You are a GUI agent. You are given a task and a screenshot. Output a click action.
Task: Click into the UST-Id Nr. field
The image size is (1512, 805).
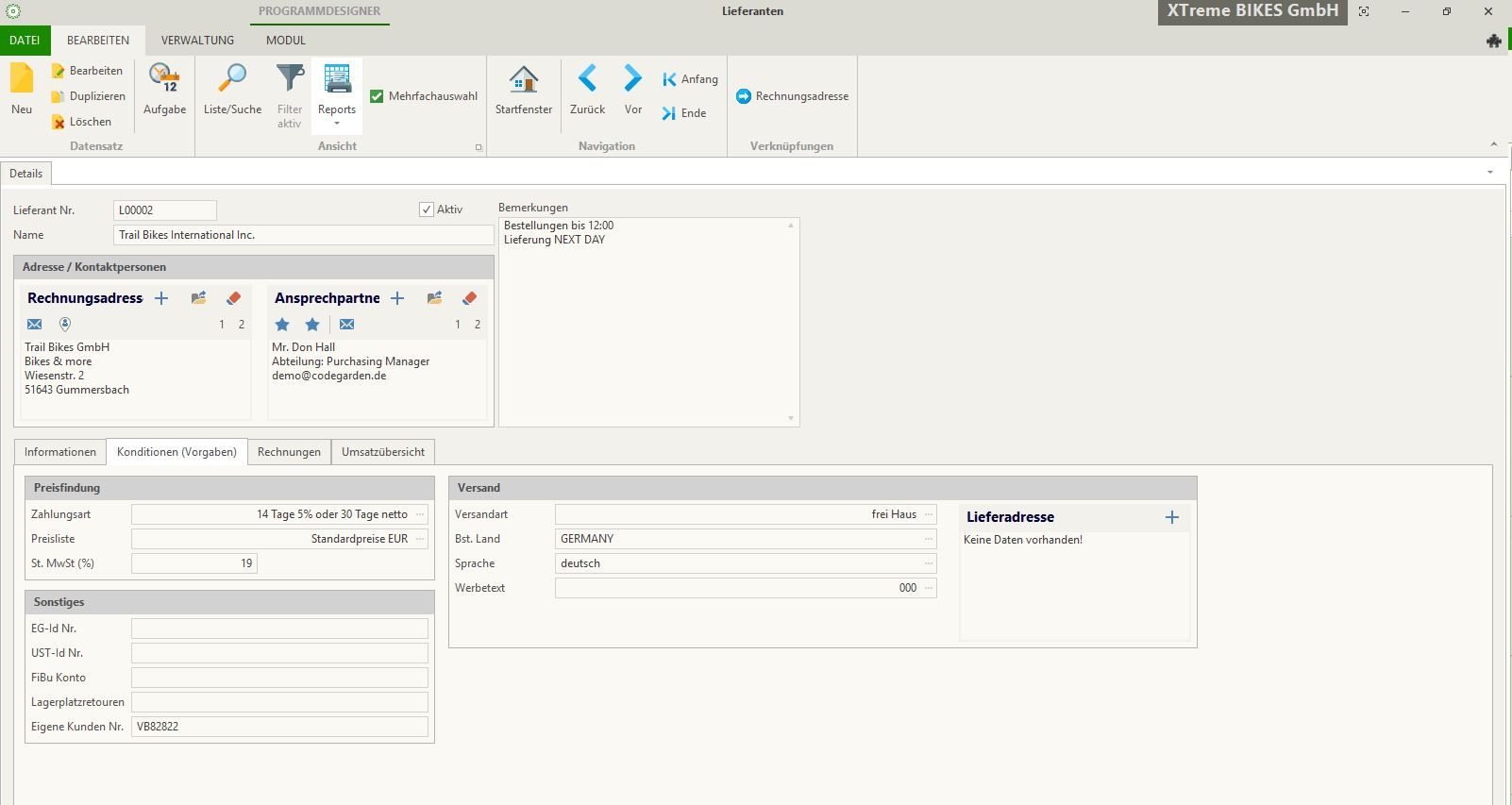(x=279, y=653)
# # # # # # #
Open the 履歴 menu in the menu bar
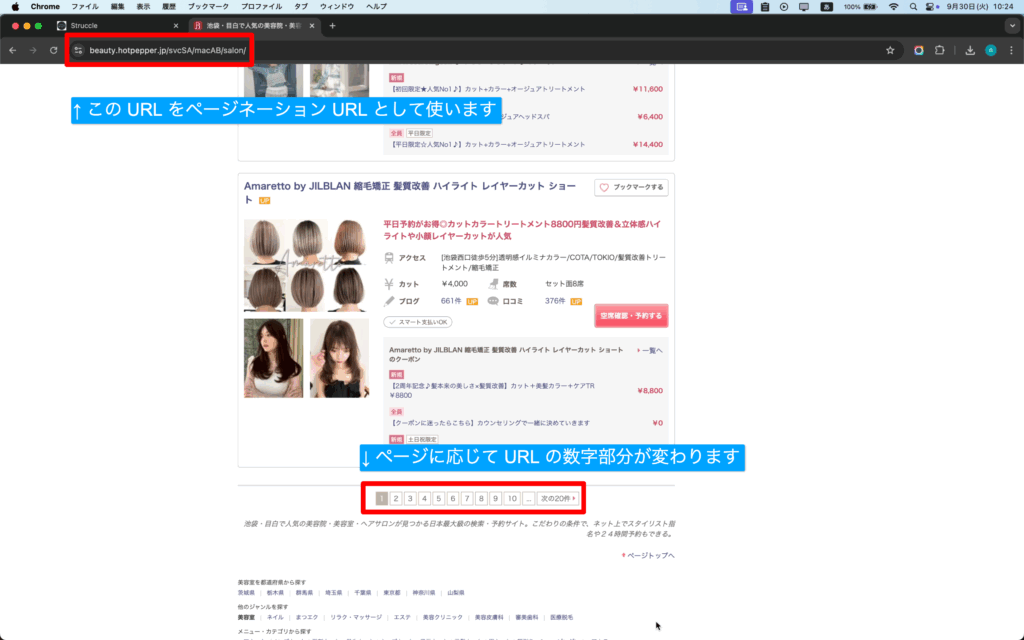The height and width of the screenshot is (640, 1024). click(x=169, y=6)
# # # # # # #
Rewrite the entries from the line containing "You are a GUI" through the line containing "(x=279, y=653)", replacing "field" with "input box" and keeping everything else the same. Omit the pictures from your answer.

RIGHT ANSWER.
You are a GUI agent. You are given a task and a screenshot. Output a click action.
Task: Click into the UST-Id Nr. input box
The image size is (1512, 805).
(x=279, y=653)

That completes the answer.